Modéliser et contrôler les Packing Rules dans le workflow fournisseur
Les Packing Rules (nombre de pièces par carton, poids max par unité, pas de mélange de références) doivent être :
- Enregistrées comme des contraintes métier dans l’ERP.
- Contrôlées dynamiquement à la commande et à l’expédition.
- Validées automatiquement ou rejetées en cas de non-conformité.
Cela garantit :- Des réceptions rapides,
- Une conformité douanière facilitée,
- Une satisfaction client renforcée.
Ne pas contrôler les Packing Rules, c’est accepter des surcoûts logistiques et des risques de pénalités commerciales.
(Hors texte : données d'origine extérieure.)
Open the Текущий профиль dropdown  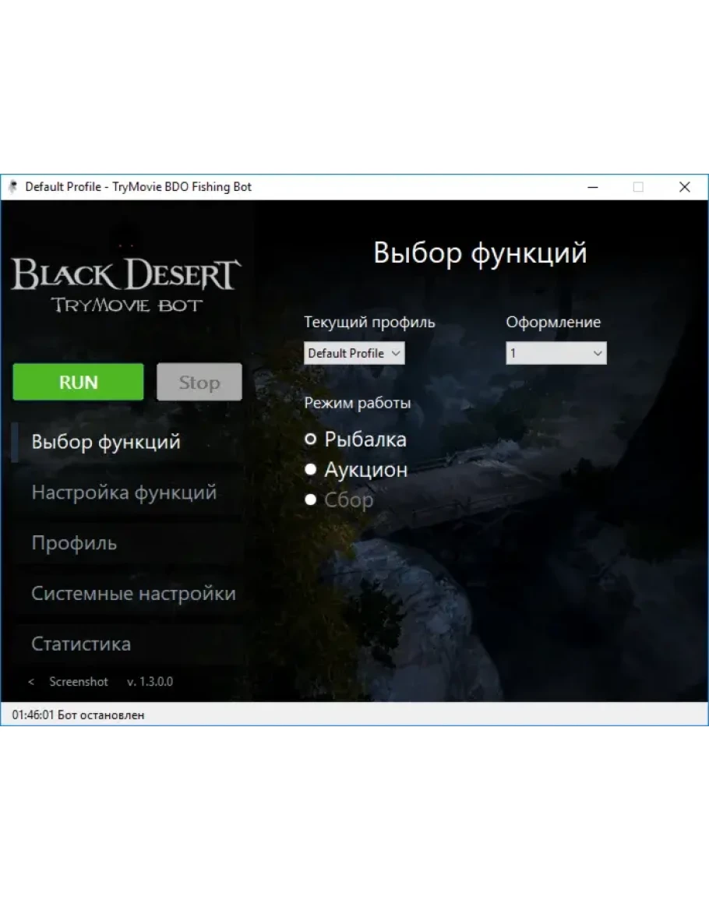click(354, 353)
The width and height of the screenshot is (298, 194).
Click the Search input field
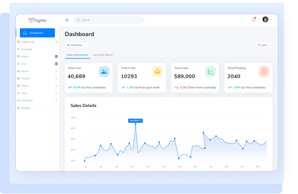point(109,20)
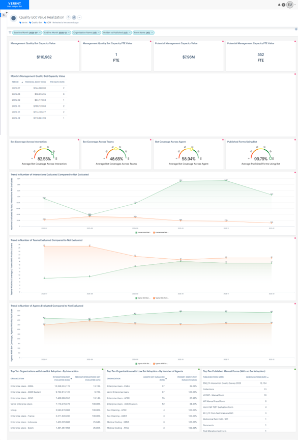The height and width of the screenshot is (440, 298).
Task: Toggle Interactions Evaluated legend series
Action: coord(143,232)
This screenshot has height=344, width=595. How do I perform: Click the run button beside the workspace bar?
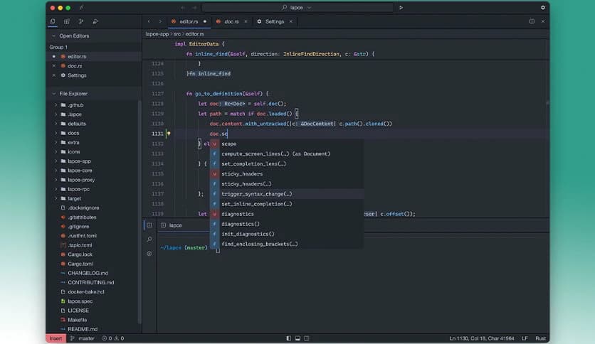(401, 7)
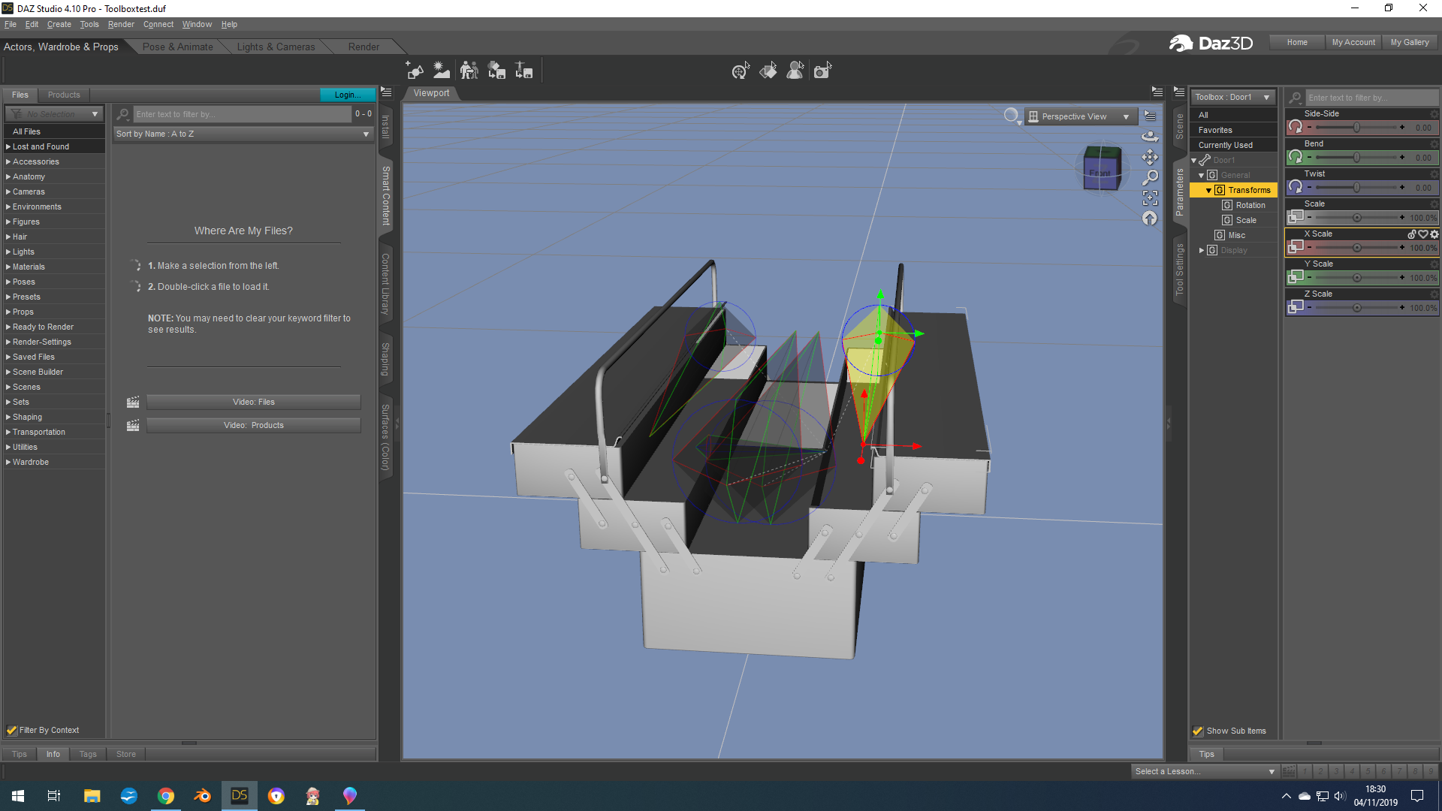Switch to the Pose & Animate tab
Image resolution: width=1442 pixels, height=811 pixels.
point(177,47)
Réconcilier le flux logistique et le flux comptable
Enfin, il est essentiel de synchroniser les événements physiques et financiers :
- Poser des statuts intermédiaires clairs : « en transit », « réception virtuelle », « prêt à facturer », « livré client ».
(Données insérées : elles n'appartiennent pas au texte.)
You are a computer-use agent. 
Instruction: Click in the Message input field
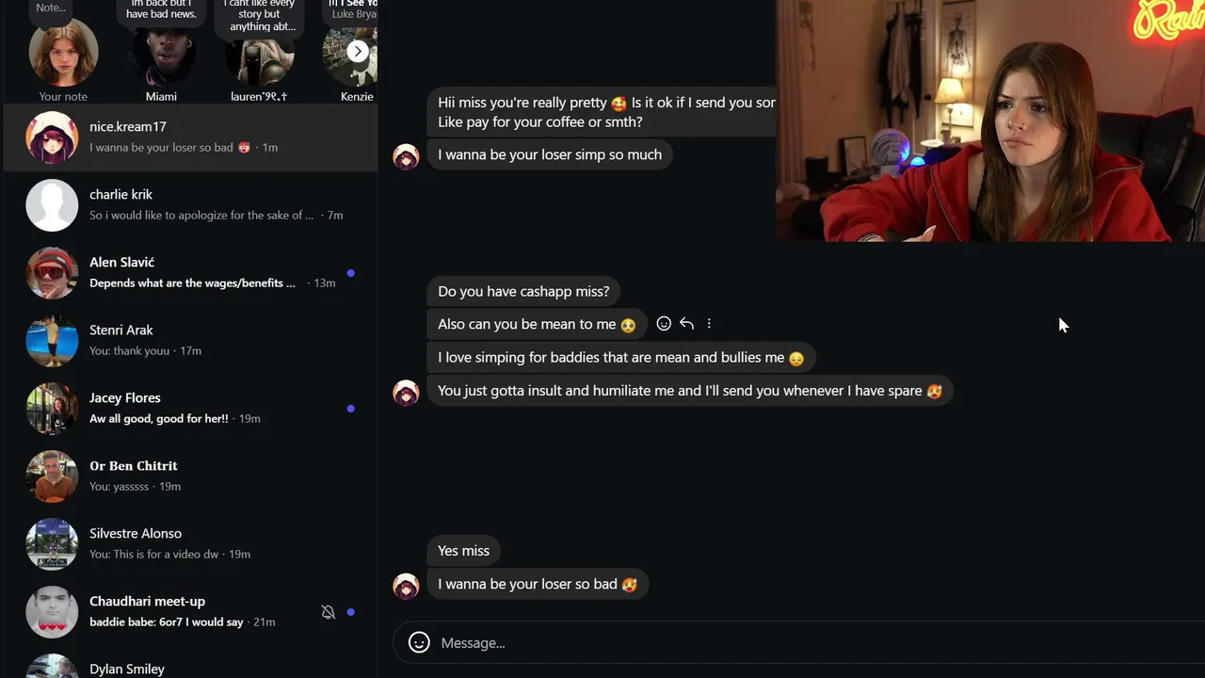[810, 642]
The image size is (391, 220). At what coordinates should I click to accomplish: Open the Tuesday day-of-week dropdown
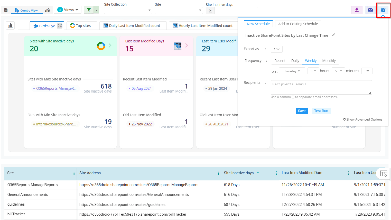[292, 71]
- Créer des déclencheurs automatiques pour la facturation fournisseur et la facturation client, sans attendre un événement physique.
Un flux désynchronisé = des erreurs de trésorerie, des litiges financiers, et une perte de crédibilité.
Conclusion
Le Drop Shipment est bien plus qu’un simple flux logistique : C’est une révolution structurelle dans la manière de vendre, de piloter l’approvisionnement, et de gérer la relation client. C’est aussi une puissante opportunité pour les entreprises B2B afin de :
- Réduire les stocks immobilisés,
- Gagner en agilité,
- Étendre leur catalogue sans contrainte physique.
Mais c’est aussi une mécanique fine, exigeante, et truffée de pièges invisibles pour qui n’est pas préparé :
- Stock fantôme,
- Facturation bloquée,
- Conformité logistique dégradée,
- Relation client détériorée.
Les ERP modernes ne sont pas (encore) naturellement prêts pour tout orchestrer parfaitement. Il faut les étendre, les adapter intelligemment, et surtout avoir une compréhension opérationnelle pointue de toute la chaîne.
Ceux qui le font :
- Gagnent en fluidité,
- Sécurisent leur croissance,
- Fidélisent leurs clients.
Ceux qui y vont à la légère :
- Plongent dans un chaos silencieux,
- Subissent des ruptures invisibles,
- Et abîment leur image à long terme.